▶ **ESERCIZIO**
Parti dalla riga che contiene "At what coordinates" e fermati dopo quella che contiene "click(811, 97)". Converti queste righe dell'elenco in un array JSON di stringhe, una per riga, escludendo le righe vuote e le immagini.

▶ **DATI DA ELABORARE**
---+---

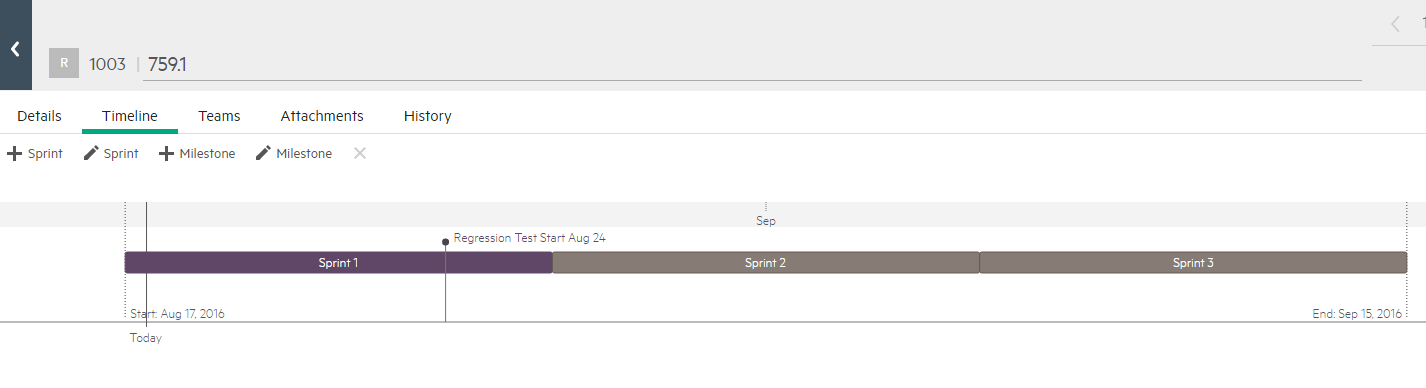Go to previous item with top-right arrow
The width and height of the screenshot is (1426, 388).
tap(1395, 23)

---+---

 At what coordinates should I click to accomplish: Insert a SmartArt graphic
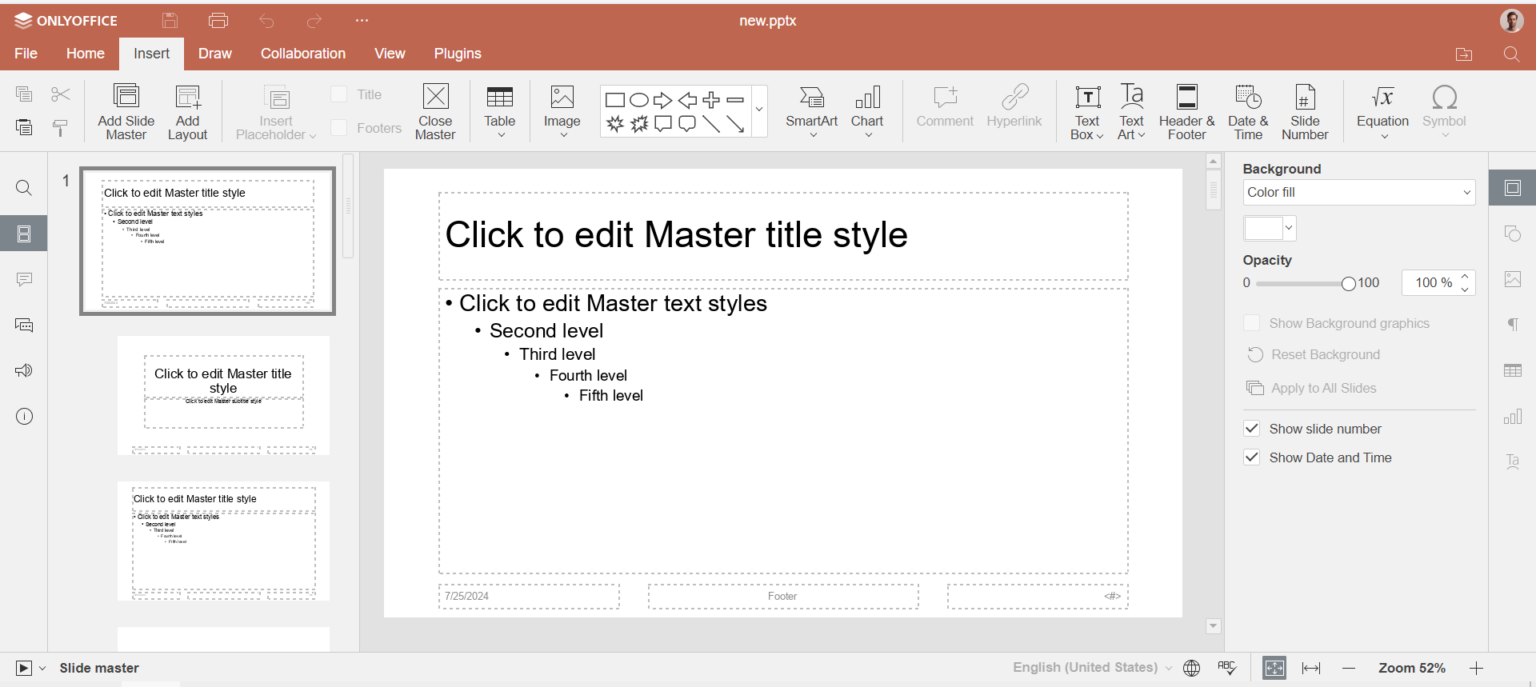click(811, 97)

---+---

▶ **SOLUZIONE**
[
  " At what coordinates should I click to accomplish: Insert a SmartArt graphic",
  "click(811, 97)"
]